Da denúncia à campanha: a estratégia do repeteco
O ponto de partida foi uma reportagem da jornalista Malu Gaspar, conhecida por seu extenso uso de fontes anônimas. A matéria tratava de um contrato entre o escritório da esposa de Moraes e o Banco Master. Por si só, uma informação de grande impacto e que merecia apuração. No entanto, o que chamou a atenção foi a sequência de desdobramentos.
A denúncia inicial foi rapidamente replicada e requentada, ganhando espaço não apenas no jornalismo da TV Globo e da GloboNews, mas também em outros braços do grupo, como a rádio CBN, onde Carlos Alberto Sardenberg chegou a mencionar a possibilidade de impeachment do ministro. Montar uma campanha dessa amplitude, sem checagem robusta das informações, demonstra uma intenção política explícita, conforme apontam observadores.
O timing suspeito e a grande questão
O momento escolhido para a ofensiva levanta dúvidas. Os julgamentos dos crimes de 8 de janeiro estão na fase final. Uma vez concluídos, a exposição midiática de Moraes tende a diminuir. Portanto, a motivação não parece ser imediatamente eleitoral ou vinculada a um caso específico. A pergunta central, então, é: qual o interesse das Organizações Globo em "detonar" Alexandre de Moraes?
Especialistas apontam quatro temas sensíveis no STF que poderiam explicar o movimento. Vamos a eles.
Os quatro temas quentes do Supremo
Tema 1: O combate ao orçamento secreto. A investigação sobre as organizações criminosas que se apropriaram de verbas sigilosas envolve cerca de 90 parlamentares e está sob relatoria do ministro Flávio Dino. Enfraquecer o STF fortaleceria o Centrão e atrapalharia essas apurações, mas não parece ser um interesse direto da Globo.

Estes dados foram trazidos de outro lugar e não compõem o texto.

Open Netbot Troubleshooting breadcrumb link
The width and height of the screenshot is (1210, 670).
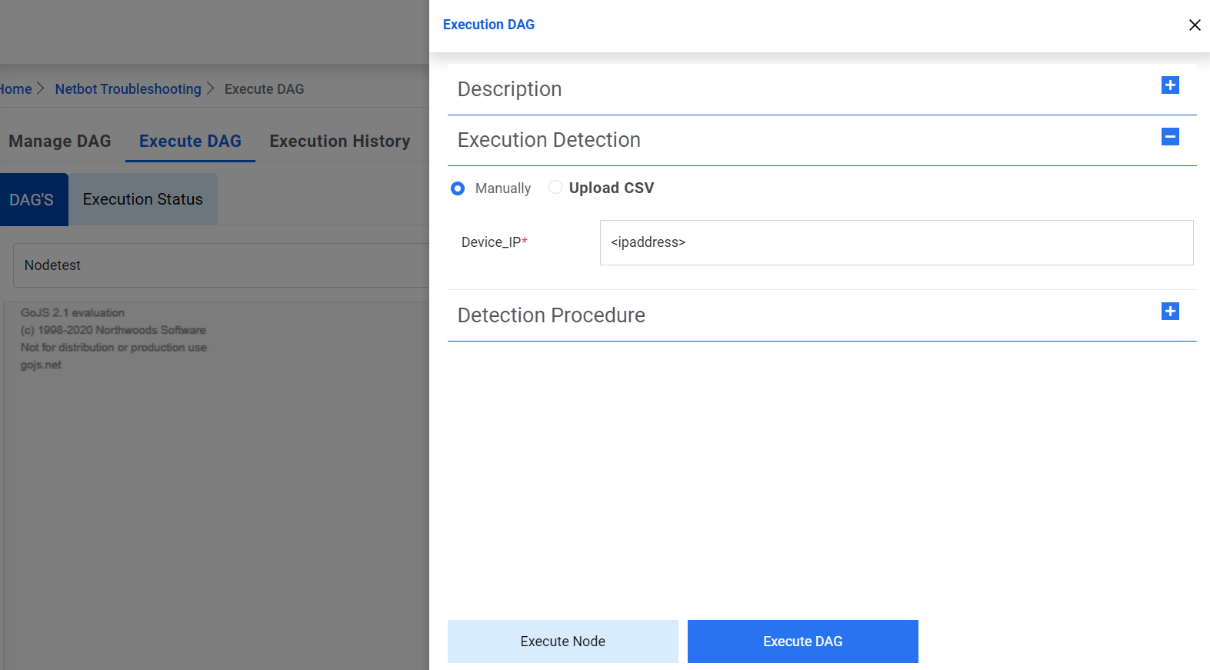click(x=127, y=88)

Tema 2: O enfraquecimento do bolsonarismo. A emissora historicamente se opõe a Jair Bolsonaro e sua família. Um ataque a Moraes, que é alvo constante da extrema-direita, não se alinha a esse objetivo. Pelo contrário, poderia beneficiar aliados bolsonaristas.
Tema 3: O contra-ataque ao poder excessivo de Moraes. Esta hipótese também não se sustenta. A Globo foi uma das principais promotoras do poder concentrado do ex-juiz Sérgio Moro durante a Lava Jato. A empresa não tem histórico de ser contraponto a figuras poderosas, a menos que seus interesses sejam contrariados.

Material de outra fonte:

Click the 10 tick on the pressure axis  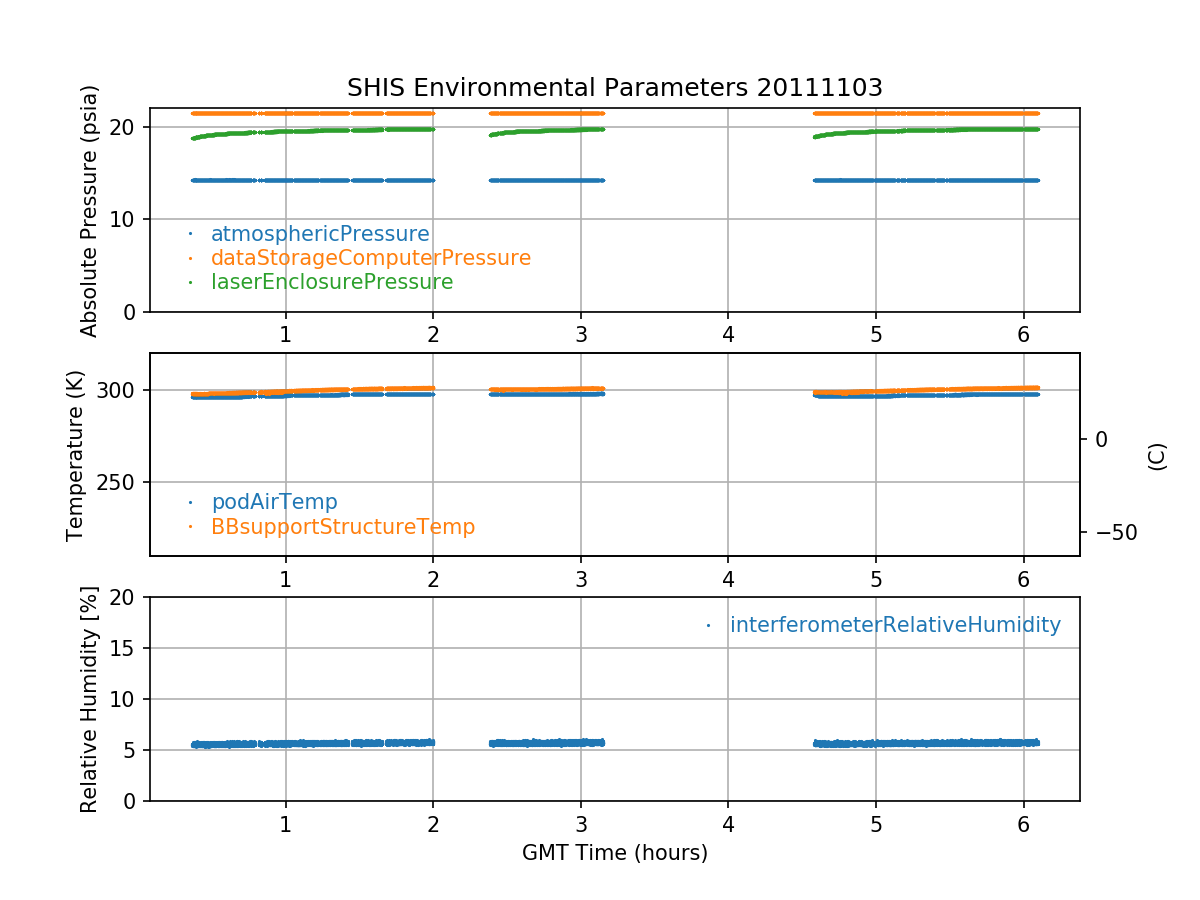[x=126, y=219]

A hipótese mais concreta: a Lava Jato
Tema 4: As investigações sobre a Lava Jato. Aqui as suspeitas ganham corpo. Duas possibilidades se apresentam. A primeira seria uma lealdade eterna da Globo à operação, com a qual se comprometeu profundamente, inclusive com seus jornalistas mais famosos. No entanto, a empresa é conhecida por paixões pragmáticas, e a Lava Jato hoje é vista como uma mancha em sua história.
Sobra a segunda e mais plausível hipótese: o temor de que as investigações em curso nos arquivos da 13ª Vara Federal e na chamada "caixa amarela" revelem detalhes incômodos sobre a parceria entre a Lava Jato e a Globo. O avanço dessas apurações poderia expor o nível de cooperação e troca de informações entre procuradores, juízes e certos setores da mídia.

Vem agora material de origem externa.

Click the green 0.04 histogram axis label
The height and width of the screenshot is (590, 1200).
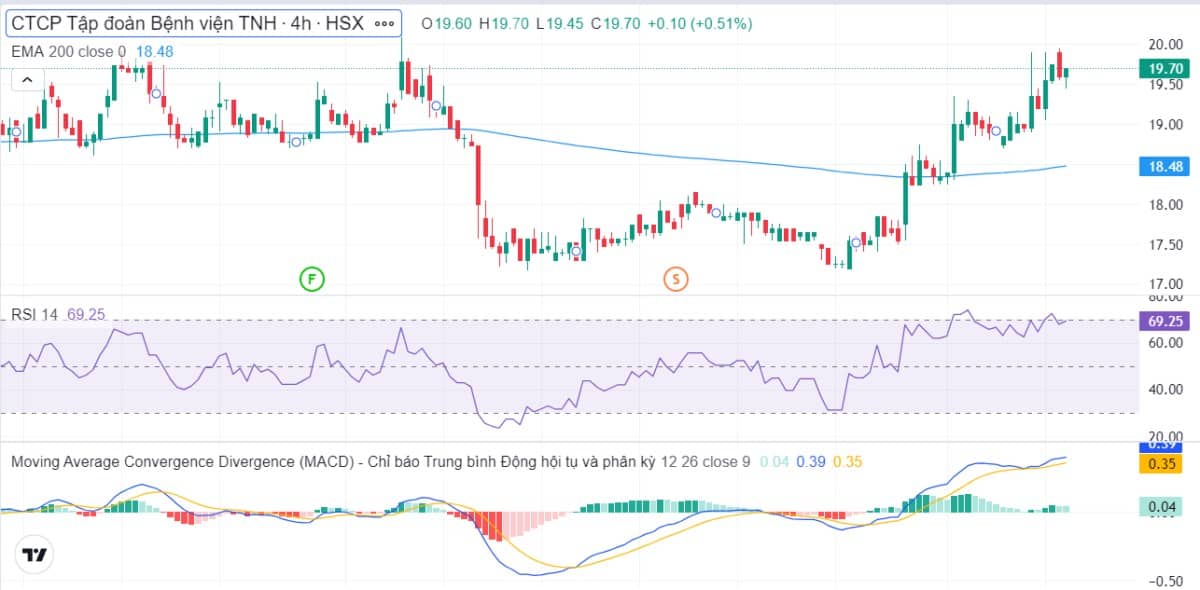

Não se trata de uma certeza, mas de uma análise de probabilidades baseada no padrão de comportamento do grupo midiático. A Globo optou por confinar o debate ao registro operacional, evitando aprofundar as implicações institucionais nacionais. Enquanto isso, o debate público "escalou" em outros veículos. É questão de tempo para que as razões reais dessa campanha coordenada venham totalmente à tona.